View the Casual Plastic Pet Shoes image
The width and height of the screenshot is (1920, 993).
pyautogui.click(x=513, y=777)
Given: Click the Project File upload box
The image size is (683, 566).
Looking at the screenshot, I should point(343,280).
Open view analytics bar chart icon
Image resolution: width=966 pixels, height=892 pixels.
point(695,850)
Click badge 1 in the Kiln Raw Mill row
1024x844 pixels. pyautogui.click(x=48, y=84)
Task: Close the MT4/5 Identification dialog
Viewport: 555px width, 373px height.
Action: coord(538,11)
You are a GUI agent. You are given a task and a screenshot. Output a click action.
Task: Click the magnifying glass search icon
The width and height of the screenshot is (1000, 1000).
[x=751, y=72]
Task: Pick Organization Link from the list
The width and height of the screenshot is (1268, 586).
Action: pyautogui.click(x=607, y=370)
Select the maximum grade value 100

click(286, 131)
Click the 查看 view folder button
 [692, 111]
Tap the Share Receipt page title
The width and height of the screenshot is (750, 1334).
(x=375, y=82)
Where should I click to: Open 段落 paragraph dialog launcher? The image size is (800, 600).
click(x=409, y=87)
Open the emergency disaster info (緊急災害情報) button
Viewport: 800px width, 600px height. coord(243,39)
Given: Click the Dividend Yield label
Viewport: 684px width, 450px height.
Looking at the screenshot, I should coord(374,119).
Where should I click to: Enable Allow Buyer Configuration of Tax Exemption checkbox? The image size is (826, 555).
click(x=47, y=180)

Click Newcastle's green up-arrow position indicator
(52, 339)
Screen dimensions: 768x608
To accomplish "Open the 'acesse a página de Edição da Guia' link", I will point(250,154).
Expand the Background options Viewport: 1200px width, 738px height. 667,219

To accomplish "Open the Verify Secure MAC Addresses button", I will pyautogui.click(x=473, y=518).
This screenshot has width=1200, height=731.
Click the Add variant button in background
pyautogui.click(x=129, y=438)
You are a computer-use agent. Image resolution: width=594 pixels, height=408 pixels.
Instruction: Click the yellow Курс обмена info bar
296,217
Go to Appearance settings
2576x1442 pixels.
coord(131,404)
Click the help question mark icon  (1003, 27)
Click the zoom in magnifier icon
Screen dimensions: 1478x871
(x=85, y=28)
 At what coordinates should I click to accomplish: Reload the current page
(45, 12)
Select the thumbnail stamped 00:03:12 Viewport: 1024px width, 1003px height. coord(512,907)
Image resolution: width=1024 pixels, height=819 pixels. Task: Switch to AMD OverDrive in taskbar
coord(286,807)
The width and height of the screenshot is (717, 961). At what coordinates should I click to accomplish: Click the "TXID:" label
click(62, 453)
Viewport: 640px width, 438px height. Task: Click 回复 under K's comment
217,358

● ● ● ● ● ● ●

**Aim of the exercise**:
Once you reach the line that contains "Viewport: 640px width, 438px", print it and every line after it exactly as written, stopping at the last line of the records and adding nothing.

**Reply**:
Viewport: 640px width, 438px height. Task: Click 回复 under K's comment
217,358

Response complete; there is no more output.